For years we have heard about the importance of spending “quality time” with our children. When you are divorced and following a custody schedule (sometimes called a parenting time schedule) you may feel you have to create special moments in every day you have your kids. Settinging the expectations of constant magical moments when your children are in your care is unrealistic. It is important to establish routines, new traditions, and allow your children to grow up in a supportive environment.
Children love routines. Make sure you run your home to ensure they can settle into a schedule as they arrive. This includes where they put their bookbag, what time dinner is served, and when they should make their lunch. The familiarity when they are with you will be a comfort to them and allow them to ease into your home when they spend time with you.
Traditions are important for children so bring forward into your post-divorce life a few from the past and also create some new special memories. This may include establishing Sunday dinner when everyone gathers to help cook, an annual ski trip, visiting the Shady Brook Farms light display, or watching Fourth of July fireworks together. These traditions do not need to be elaborate or expensive. In fact, sometimes the sillier and simpler the better remembered.

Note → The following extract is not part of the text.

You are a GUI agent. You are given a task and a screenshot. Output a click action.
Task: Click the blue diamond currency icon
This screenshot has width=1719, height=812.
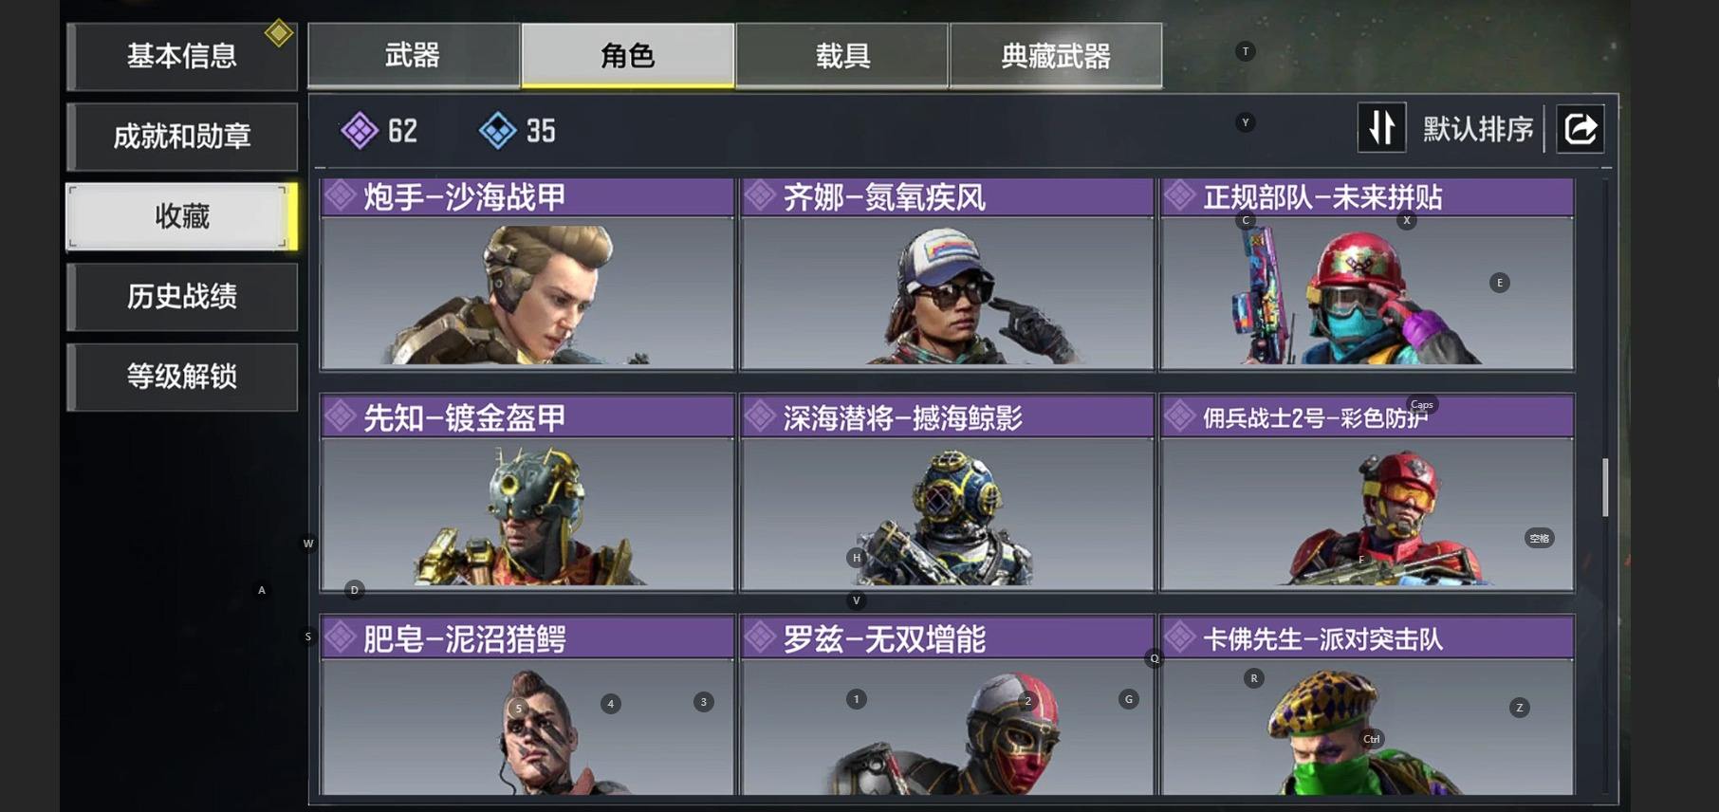tap(497, 130)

As your children age they will start to establish their own lives with friends, dating, and sports schedules. There will be times when you feel you barely see them as they have another game, a date, or want to sleep over at a friend’s house. This will take them away from you during “your parenting time” and you may feel it is unfair since you already have limited time with them. However, realizing that this is a natural part of growing up and not making them feel guilty is imperative to their emotional well-being. Support them and enjoy the time when they are with you. Establish those traditions, like family dinners that they will cherish and soon enough you will find that they are older and actually want to spend time with you again.
There are many adjustments when you divorce. Spending less time with your children is a hard one that takes some to settle into. However, if you are steadfast in providing a loving home and committed to making memories you will undoubtedly enjoy your time with your children and watching them grow.